No one in my family had ever gone off to college before, not a single aunt or cousin. Many first-generation Hispanic immigrants simply couldn’t afford it, plus they put emphasis on the family staying together. Entire families didn’t leave cities for half a century. If you did, why would you want to leave? You can’t find a job here and stay close to your family? You just want to leave, don’t you? Leave your mother all alone here.
Since I grew up with a parent in the military, my childhood already broke the traditional mold. I lived in six cities in five states, none of which being Miami, Florida. With one tradition broken and a few more to go in my crash course of Americanization, to Tallahassee I went.
“It stands for Resident Assistant. Most dorms house freshmen and an RA is like a student leader that’s a junior or senior that lives on your floor and is there if you have any questions about the campus or resources. They also make sure people aren’t being super loud and follow rules, stuff like that.”
“Oh, that’s great! At least you have someone to ask if you don’t know where something is,” my mother replied.
“And it’s good if someone in your room is acting up, or someone is being loud at night or something,” my father added.
Like them, I didn’t know what living in the smallest dorm on campus for eight and a half months would entail. It would certainly be interesting. I kept track mentally of the memorable lessons I learned that year in that cramped little dorm, including:
- Beware getting hit in the face by your roommate while sleeping if your beds are positioned close. Extending your arm while rolling over can also mean smacking someone.
- If someone in your dorm gets laryngitis, you will get laryngitis. There is no point in denying or acting like a certain amount of Emergen-C can stop fate.
- Always put clothes on after you get out of bed. You don’t know who your suitemates might have over in the common area. This included walking to my bathroom in my underwear in front of my suitemate’s boyfriend. I haven’t been allowed to forget it.
- Conversely, make sure everyone is clothed and decent before bringing a boy over to your dorm, especially if it’s unexpected or at night. I brought a boy with me and didn’t realize my suitemate was laying on her bed without clothes with her bedroom door open. Kudos to him for saying hi and looking away to try to make things less awkward.

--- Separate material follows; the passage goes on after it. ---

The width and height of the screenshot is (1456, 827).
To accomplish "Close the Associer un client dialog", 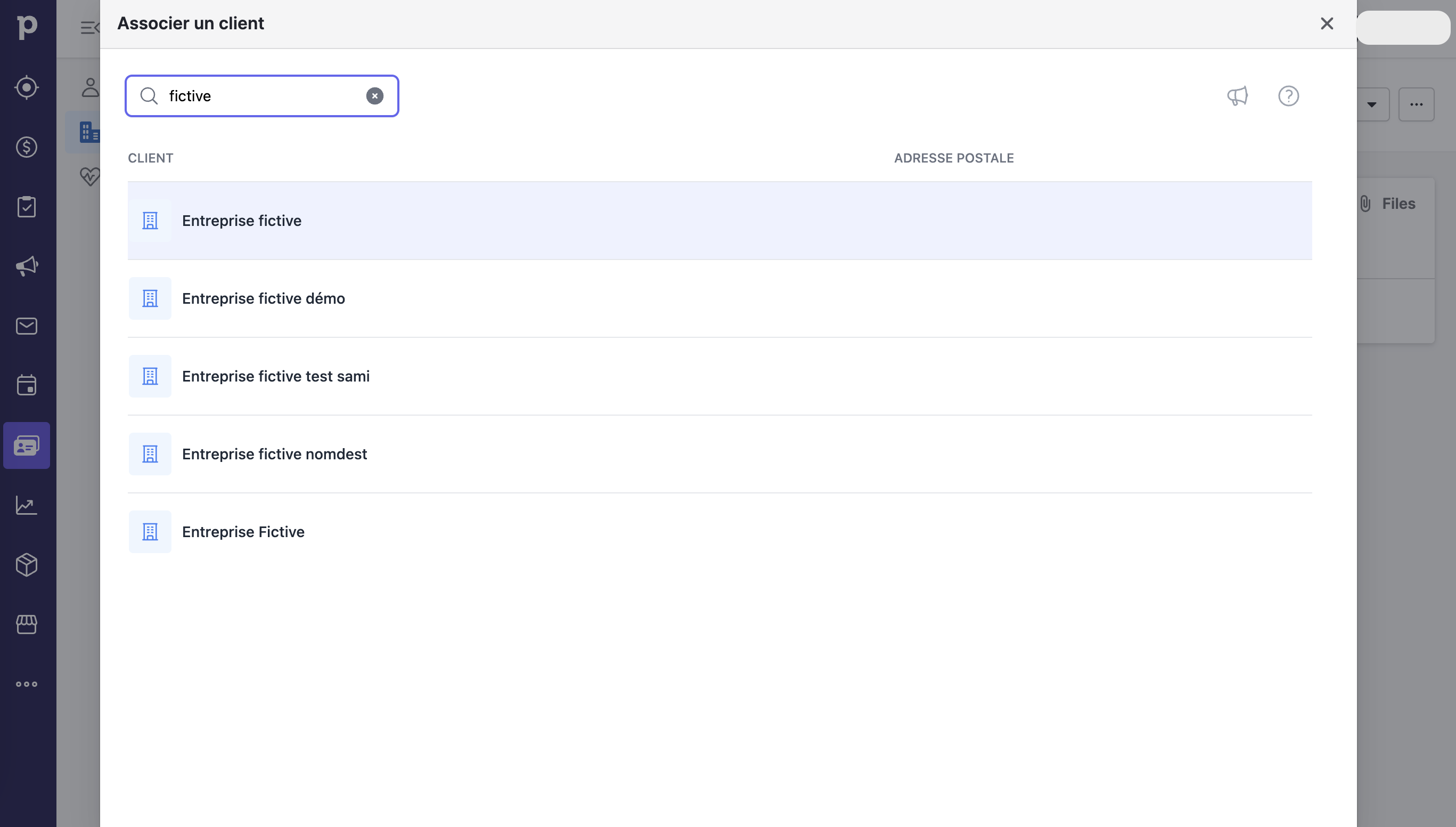I will (1327, 23).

- If you or anyone else is stressed, going through a breakup or experiencing a mental health issue, it shows. You can put on a happy face that says “hey!” when someone comes back from class or a club meeting, but it will show in how late you get out of bed, the stack of dirty dishes that you are not alone in what you go through. pile up and the sound of you crying through the paper-thin walls. Everything is out in the open. However, it shows that you are not alone in what you go through.
- Accidentally leaving food out in the open will attract cockroaches or other insects and your residence hall may or may not have effective pest control. You will need to take matters into your own hands. Coming someone who hates bugs, it’s terrifying.
Through its ups and downs, you’ll remember these college experiences for a lifetime. It helps shape us into the adults we strive to become. It also helps you give some solid advice for someone younger you know that may live on a college campus. For example, if you can find a way to not use a meal plan and cook your own food instead, it’ll save money. Plus you’ll like what you’re eating much better because you can choose it.
Living on campus gave me experiences that made my freshman year memorable and helped me take responsibility for my own time and upkeep of my space. I recommend it to any incoming college students. If I have kids of my own someday, I’d want them to experience it, too.